Does anyone have resources for a good way to get started with this sort of moder...

jahewson · on July 17, 2023

If you’d like a practical goal, you probably want to learn PyTorch and have a little background knowledge of the memory architecture of the GPUs. If you want to go deep, learn CUDA: https://docs.nvidia.com/cuda/cuda-c-programming-guide/index....

whimsicalism · on July 17, 2023

Yes, I know pytorch well at this point and have basic memory architecture understanding.

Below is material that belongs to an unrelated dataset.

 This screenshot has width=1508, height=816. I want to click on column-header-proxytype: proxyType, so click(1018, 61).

In the process of learning CUDA, but would love pointers for depth/intermediate things to explore.

jahewson · on July 17, 2023

I found this talk helpful. https://on-demand.gputechconf.com/gtc/2017/presentation/s712...

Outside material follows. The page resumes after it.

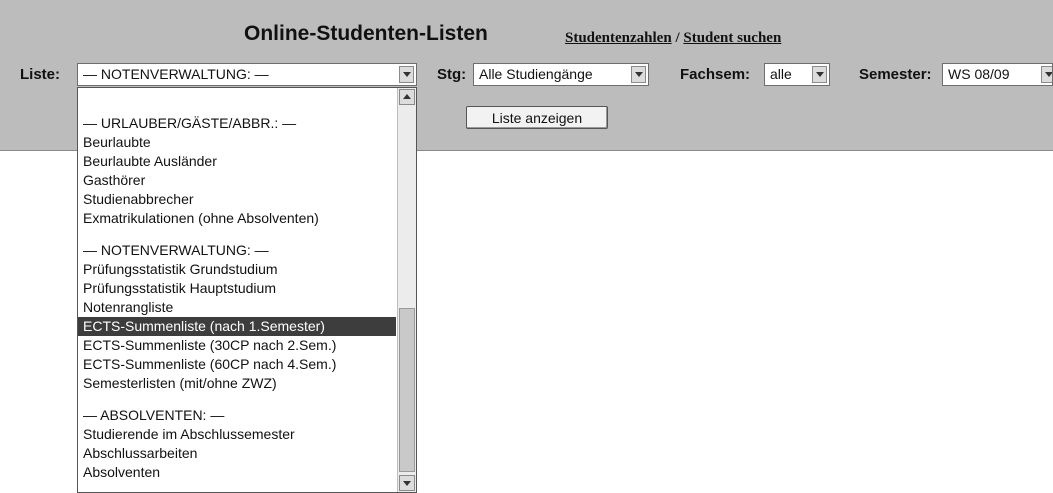  What do you see at coordinates (366, 34) in the screenshot?
I see `page-title: Online-Studenten-Listen` at bounding box center [366, 34].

Have you tried the Visual Profiler yet?

luckyt · on July 17, 2023

I found it helpful to start with CUDA on numba since it lets you write GPU kernels in python. Assuming you're like most ML engineers and you're more familiar with python than C++, this allows you to separately learn CUDA concepts from also learning C++ at the same time. There's also a set of GPU puzzles for beginners [1] using to get started with numba CUDA.

[1] https://github.com/srush/GPU-Puzzles

whimsicalism · on July 17, 2023

Thanks for the link! Sasha is actually my former professor - if this is anything like his past pytorch puzzles I'm sure I'll find it enjoyable.

brrrrrm · on July 17, 2023

I'd start with the example of implementing the fastest reduction you possibly can. Pretty much all complexity in every kernel used in ML extends from this concept (reductions with addition).

https://developer.download.nvidia.com/assets/cuda/files/redu...

FL33TW00D · on July 18, 2023

I love this PDF, some crazy sticking power since he's referring to a G80 GPU there!

whimsicalism · on July 17, 2023

thank you for the suggestion - will take a look!